TORTORELLA, CORRADINO DI SVEVIA E LA RITORSIONE DI RE CARLO D'ANGIÒ
Dopo la morte di Re
Manfredi (1266), nel settembre del 1267 discese in Italia il giovane Corradino
di Svevia, figlio di Corrado IV e di Elisabetta di Baviera, ultimo degli
Hohenstaufen, chiamato dai partigiani dell'Impero. Egli fu accolto
trionfalmente a Roma, ma il 23 agosto 1268, presso Scurcula Marsicana (Fucino),
Corradino venne sconfitto da re Carlo d'Angiò.
Scampato alla battaglia venne poi catturato
presso la Torre di Astura e consegnato a Carlo, che lo fece condannare a morte
(Napoli, piazza del Mercato, 29 ottobre 1268). In una lettera inviata al
giustiziere di Principato e Terra Beneventana nel 1279, Re Carlo I evoca eventi
ignoti verificatisi nell'odierno basso Cilento in quel tempo.
Da questa lettera si apprende di cavalieri con
predicato locale, per cui è da supporre che Tortorella fosse già fiorente in
epoca normanna. Infatti Carlo d'Angiò segnala nella sua lettera che il milite
Roberto de Bertanoni, il milite Guglielmo Marchisio il vecchio, Marchisiello
suo nipote, Nicodemo suo fratello, Ugotto Mazzacanna, Giovanni di Aldo e
Anselmo de Offiza della Terra di Tortorella, al tempo delle ultime irruzioni
nemiche nel Regno presero le parti di Corradino. Anzi all'approssimarsi delle
galee condotte da Federico Lancia e da Riccardo Filangieri al litorale di
Policastro, i predetti si recarono a incontrare il vascello imperiale. Ricevuti
i sopravvenuti come capitani, questi furono condotti nel Feudo di Tortorella e
venne affidato nelle loro mani l'amministrazione ed il governo dell'Università.
Alla venuta di Corradino fecero poi solenni e pubbliche feste.
Dopo la sconfitta di Corradino, Re Carlo ordinò
a Ruggiero Sanseverino, Conte di Marsico di far arrestare i soldati di
Tortorella, i quali si erano già messi in salvo con la fuga. Il Re, pertanto
aveva ordinato di distruggere le loro case, svellere le loro vigne, distruggere
i raccolti e dare i loro beni in amministrazione, prima ad un certo Arduino, e
poi a Giovanni Gallina, i quali se ne erano già impadroniti. Il Re pertanto
ordinò al giustiziere di estromettere costoro prendendo in consegna tali beni.

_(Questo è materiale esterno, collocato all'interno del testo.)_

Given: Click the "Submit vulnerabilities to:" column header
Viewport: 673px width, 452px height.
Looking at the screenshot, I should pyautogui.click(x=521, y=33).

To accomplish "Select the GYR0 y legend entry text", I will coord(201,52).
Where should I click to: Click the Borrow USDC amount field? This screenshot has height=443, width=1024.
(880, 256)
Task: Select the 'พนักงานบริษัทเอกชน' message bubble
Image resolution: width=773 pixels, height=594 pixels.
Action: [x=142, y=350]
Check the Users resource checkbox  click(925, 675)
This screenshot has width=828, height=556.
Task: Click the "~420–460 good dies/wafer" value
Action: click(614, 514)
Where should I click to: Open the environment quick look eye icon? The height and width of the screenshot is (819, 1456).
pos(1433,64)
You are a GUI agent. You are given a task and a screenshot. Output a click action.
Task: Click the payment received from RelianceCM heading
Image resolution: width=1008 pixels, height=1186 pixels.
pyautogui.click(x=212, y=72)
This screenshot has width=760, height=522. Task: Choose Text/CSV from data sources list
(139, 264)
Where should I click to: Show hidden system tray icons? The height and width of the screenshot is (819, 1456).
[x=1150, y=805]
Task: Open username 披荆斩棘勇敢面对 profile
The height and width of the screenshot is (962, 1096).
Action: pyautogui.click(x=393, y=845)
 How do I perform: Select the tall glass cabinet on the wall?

Vi è pure notizia che Margherita Guarna, vedova
del fu Matteo di Padula, concesse l'annua "previsione" di once XX sui
beni del ribelle Giovanni da Procida, in cambio dei casali di Tortorella e di
Casalnuovo quae tenebat pro dodario.
È del 1289 un ordine perentorio di Re Carlo II
ai salernitani Riccardo de Ruggiero e Riccardo D'Aiello di recarsi
immediatamente, sotto pena di confisca dei loro beni, rispettivamente al
castello di Tortorella e a quello di Sanza, di cui erano possessori, per
custodirli diligentemente ne gravetur ab hostibus.
Nell'archivio di Badia di Cava sono conservate
due pergamene che accennano a Tortorella.
Nel novembre del 1290, Gerolamo figlio di Guido
con il consenso della moglie vendette un terreno con vigna a Policastro ubi
Molinelli dicuntur per una oncia d'oro a D.no Roberto di Tortorella.
Il 30 gennaio 1314, per scadenza, vennero
devoluti "in feudum nobile" tutti i beni che erano stati di Giovanni
Lombardi di Tortorella, da parte di Tommaso Sanseverino a Silvio Vulcano di
Padula.
UNA SOCIETÀ RURALE ANOMALA: TORTORELLA NEL
MEDIOEVO
Analizzando i registri
conservati nell'archivio sussidiario di Sala Consilina redatti dal notar
Bahordo Palumbo di Tortorella e dal notar Guglielmo Lombardi, dal 1478 al 1521,
il prof. Alfonso Leone dell'Università di Salerno, ha cercato di valutare la
qualità e la quantità dei singoli settori della vita economico-sociale, e il loro
reciproco delimitarsi ed integrarsi, in Tortorella e nei casali viciniori.
I protocolli notarili nel ridurre l'angolatura
economico-giuridico ai "contratti agrari", permettono di
rappresentare in maniera sincronica e articolata la società rurale. Ne deduciamo
gli aspetti più significativi della società e del paesaggio medievale:
l'antropizzazione del territorio; il tenore di vita, gli usi e i costumi degli
abitanti; la religione; la cultura; l'amministrazione; l'economia.